1980, Hamilton Bermudes. John Lennon est en vacances avec son jeune fils Sean. Forcés par Yoko de s’éloigner d’elle, elle est en cure de désintoxication et John ne le sait pas, les deux n’ont pas grand-chose à faire dans ce paradis ensoleillé. De longues randonnées en voilier, quelques visites dans les bars locaux et des heures d’écoute radiophonique où le dernier succès de Paul McCartney Coming Up n’arrête pas de tourner. De quoi le rendre fou. Pas juste parce que la chanson de Macca est un insupportable ver d’oreille. Mais aussi parce qu’elle lui met en plein gueule ses quarante ans, son très long silence artistique et la possibilité de sombrer dans les tréfonds de nos mémoires musicales, là où les souvenirs s’estompent.


                                                    


Lors d’une traversée en pleine tempête, Lennon reçoit derrière la tête une des poulies de son voilier. Ouch! Sous le choc le compositeur d’Imagine s’évanouit tandis que son inconscient vagabonde dans une autre réalité. Un autre monde où il tente de reformer ce groupe qu’il n’arrête pourtant pas de renier.

Hélas la tâche ne sera pas facile. Georges et lui ne se parlent plus suite à la publication de l’autobiographie du plus calme des Beatles. Et c’est sans compter sur l’indifférence générale d’une actuelle génération qui garde d’eux un souvenir diffus comme une minuscule lumière rouge qui clignote dans les abysses de notre amnésie collective.

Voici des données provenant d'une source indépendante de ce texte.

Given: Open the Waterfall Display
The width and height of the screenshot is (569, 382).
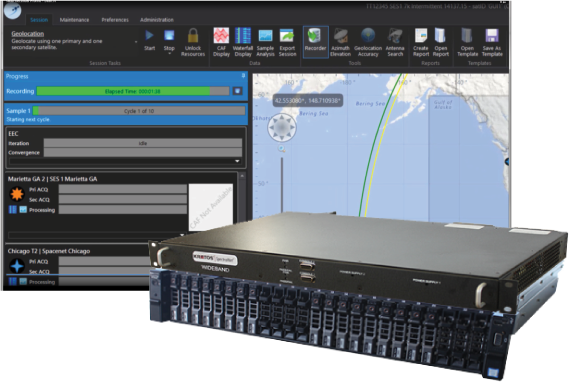Looking at the screenshot, I should [x=243, y=42].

Une chance, ce n’est qu’un mauvais rêve. À son retour sur la terre ferme, John retrouve une sérénité face au reste de sa vie. Il vient d’avoir 40 ans, le monde lui appartient toujours, il a envie de briser ce silence musical et de refaire un nouveau disque… Le reste fait partie de l’histoire.

Sympathique fantaisie pleine d’humour et de séduisant cynisme «lennonesques» Retour à Liverpool met en scène le destin des Fab Four, en quête de pertinence musicale après le tremblement de terre punk et new wave. 4 surdoués relégués au rang de reliques comme s’ils avaient dépassé leur date de péremption.

Appuyé par le magnifique trait de Solé, compagnon idéal pour illustrer ce scénario déjanté, Bourhis nous propose une histoire trempée dans la sympathique dérision bon enfant qu’on retrouvait dans Hard Day’s Night et Help. On y retrouve aussi les dérapages incontrôlés et incontrôlables qui ont fait le charme des Monty Python, qui incidemment y font quelques apparitions.

Mais par-dessus tout il y a la grande connaissance «beatlienne» de Bourhis qui imprègne chaque page. Mais attention, nous ne somme pas ici dans une biographie des Beatles, revisitée par Les belles histoires de l’oncle Paul. Au contraire le scénariste loin de faire un scénario froid et désincarné concocte un récit où se métissent allégrement fabulation et réalité.


                                                      


Belle proposition d’une histoire qui aurait pu arriver; Retour à Liverpool est le fantasme de Bourhis sur le retour de ses Beatles. Un fantasme qui a alimenté toute une génération d’aficionados et qui a pris fin ce 8 décembre 1980 à 22 h 40 lorsque Mark David Chapman s’est présenté devant l’entrée du Dakota pour demander un autographe…

Et si les années 60 étaient mortes ce 8 décembre.

Hervé Bourhis, Julien Solé, Retour à Liverpool, Futuropolis.